By JEFF FICK
RIO DE JANEIRO -- Brazilian state-run energy giant Petroleo Brasileiro, or Petrobras, has received an offer to purchase a refinery that the company owns in Japan, as the company is selling assets aimed at raising $9.9 billion to fund its massive investment plan, the Valor Economico newspaper reported Friday.
A Singapore-based company has proposed a $650 million deal to Petrobras, including $80 million for the Nansei Sekiyu refinery in Okinawa and $570 million for oil and oil-derivatives stocks at the refinery complex, Valor said, citing sources with knowledge of the negotiations.
Petrobras is in the midst of a divestment program to raise cash to fund the company's $237 billion five-year investment plan. The oil company expects to raise $9.9 billion from asset sales, with a majority of the sales earmarked for 2013, CEO Maria das Gracas Foster said earlier this week.
The company is also in talks to sell its Argentine assets, Ms. Foster said.
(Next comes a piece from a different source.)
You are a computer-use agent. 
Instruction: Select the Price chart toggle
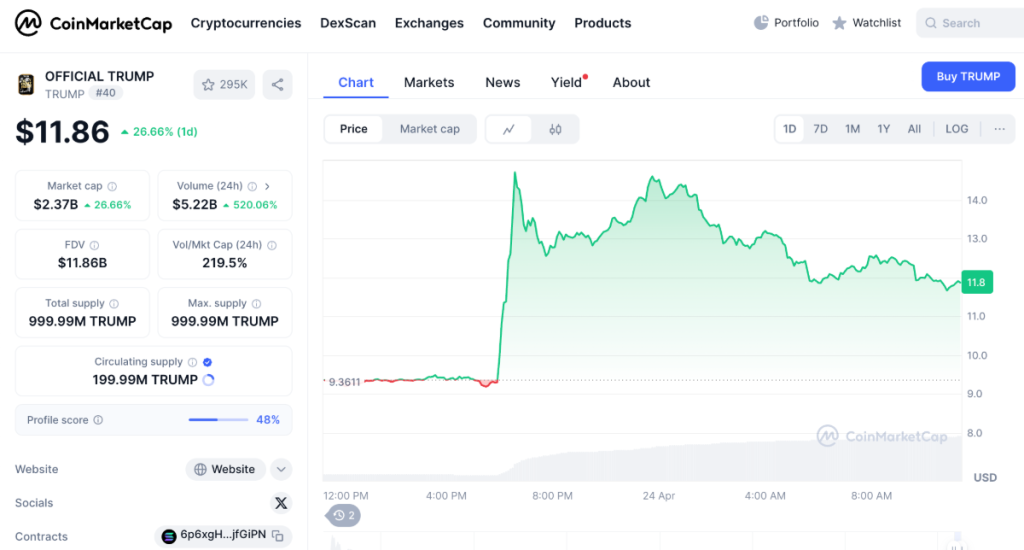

Petrobras purchased Nansei Sekiyu for a total of $57 million in two separate transactions with ExxonMobil and Japan's Sumitomo.
According to the report, Petrobras is also considering the sale of stakes the company holds in natural gas-distribution companies in Brazil, as well as several power plants that use fuel oil and diesel fuel to generate electricity. Stakes in several oil fields offshore Brazil and onshore natural gas blocks in Peru also make up part of the divestment plan.